──────── RECORDS TO USE
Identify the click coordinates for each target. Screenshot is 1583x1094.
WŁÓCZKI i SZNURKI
────────────────
──────── RECORDS TO USE
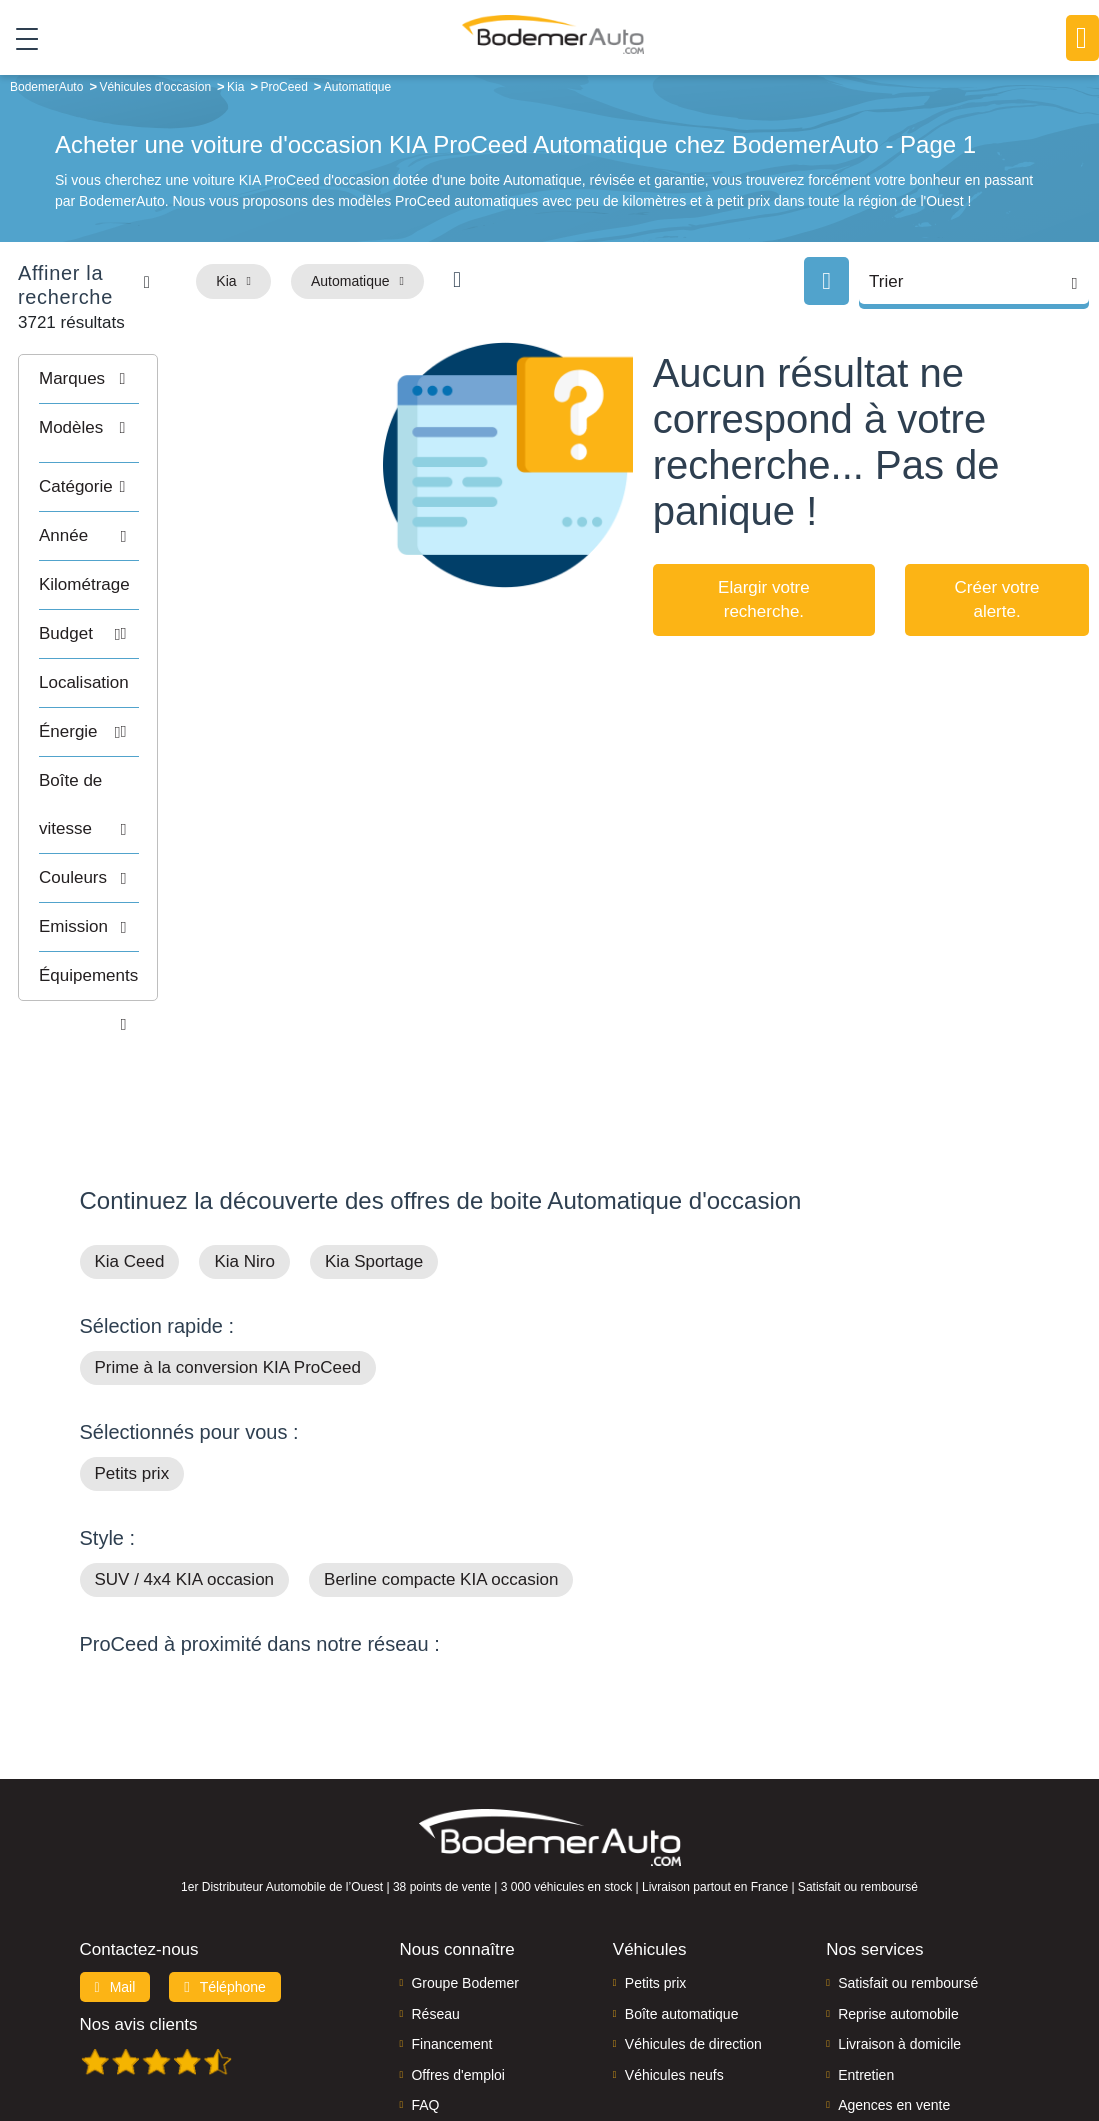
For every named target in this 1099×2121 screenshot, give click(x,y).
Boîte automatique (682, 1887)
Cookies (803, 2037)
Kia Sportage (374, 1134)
────────────────
Update the rows from the line that contains "Identify the click" through the line that contains "WŁÓCZKI i SZNURKI" by replacing "coordinates" with "positions". Keep everything else the same, and give only those lines.

Identify the click positions for each target. Screenshot is 1583x1094.
WŁÓCZKI i SZNURKI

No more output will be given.